> _THE PROBLEM_
Starting with the line that contains "The height and width of the screenshot is (737, 1308)." and going on through the last line, write the lines out again with "PDF" swapped for "Document" and everything else unchanged.

--- BEGIN DATA SHOWN ---

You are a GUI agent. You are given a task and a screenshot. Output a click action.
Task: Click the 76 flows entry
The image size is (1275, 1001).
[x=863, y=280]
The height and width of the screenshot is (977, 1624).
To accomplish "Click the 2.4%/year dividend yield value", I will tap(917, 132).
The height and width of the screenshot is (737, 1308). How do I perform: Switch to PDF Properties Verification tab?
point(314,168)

--- END DATA SHOWN ---

> _RESULT OF THE EXERCISE_
The height and width of the screenshot is (737, 1308). How do I perform: Switch to Document Properties Verification tab?
point(314,168)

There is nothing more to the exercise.